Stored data
========================

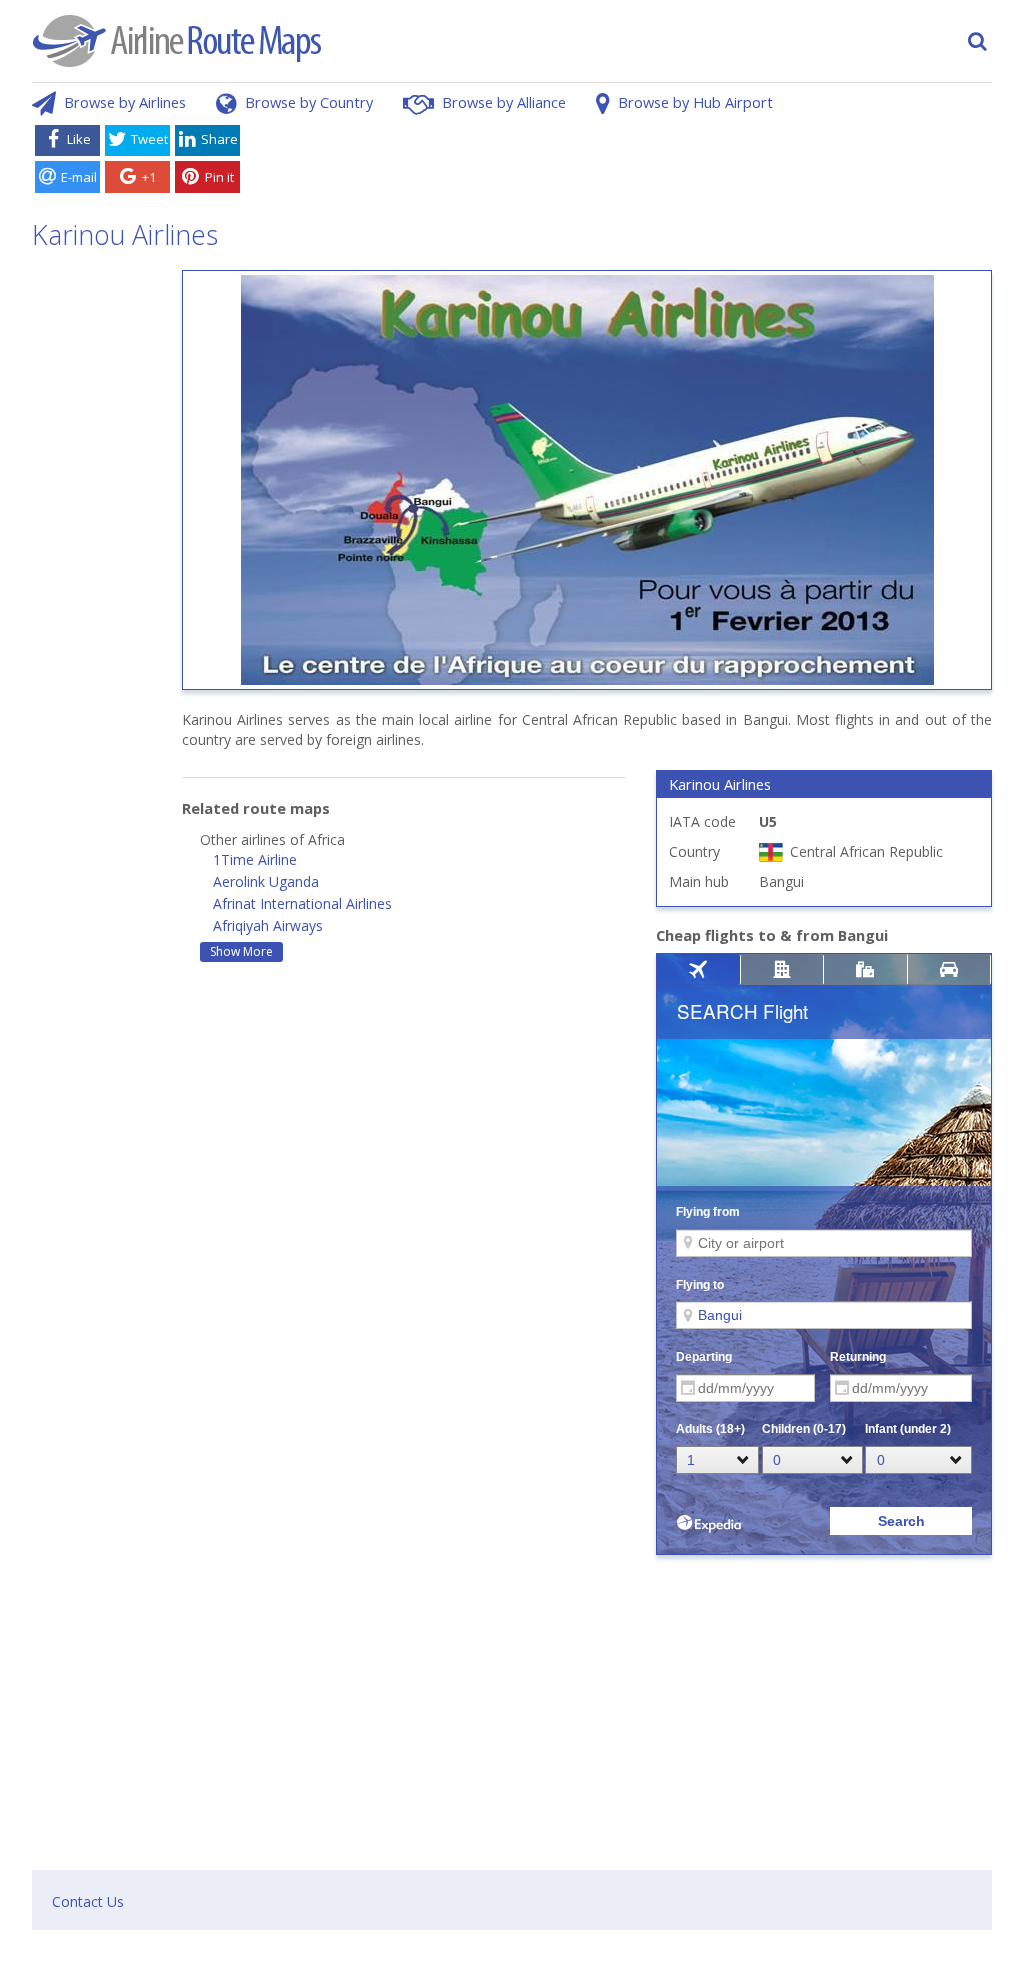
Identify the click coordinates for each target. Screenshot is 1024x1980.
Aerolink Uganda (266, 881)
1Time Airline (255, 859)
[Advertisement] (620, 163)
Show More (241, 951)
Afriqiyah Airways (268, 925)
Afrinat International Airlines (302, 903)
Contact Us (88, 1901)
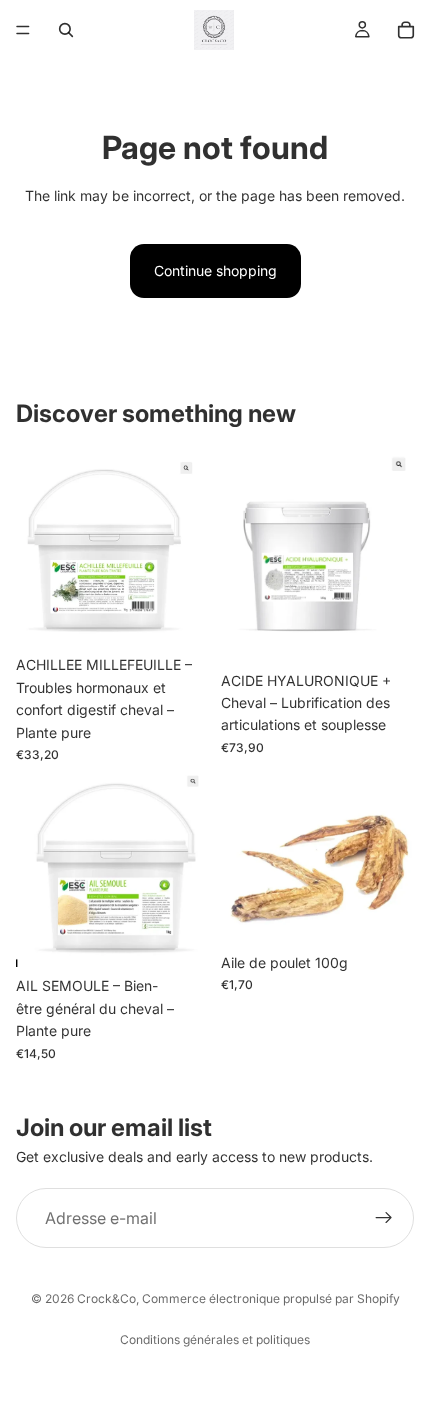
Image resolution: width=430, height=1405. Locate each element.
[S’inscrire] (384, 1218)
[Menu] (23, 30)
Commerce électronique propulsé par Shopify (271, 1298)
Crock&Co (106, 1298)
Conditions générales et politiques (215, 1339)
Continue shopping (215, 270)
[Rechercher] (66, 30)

========================

Work order
From the line with "Image resolution: width=430, height=1405." to the final line of the data above, please reproduce every line exactly and add nothing.

Answer to this task
Image resolution: width=430, height=1405. Locate each element.
[S’inscrire] (384, 1218)
[Menu] (23, 30)
Commerce électronique propulsé par Shopify (271, 1298)
Crock&Co (106, 1298)
Conditions générales et politiques (215, 1339)
Continue shopping (215, 270)
[Rechercher] (66, 30)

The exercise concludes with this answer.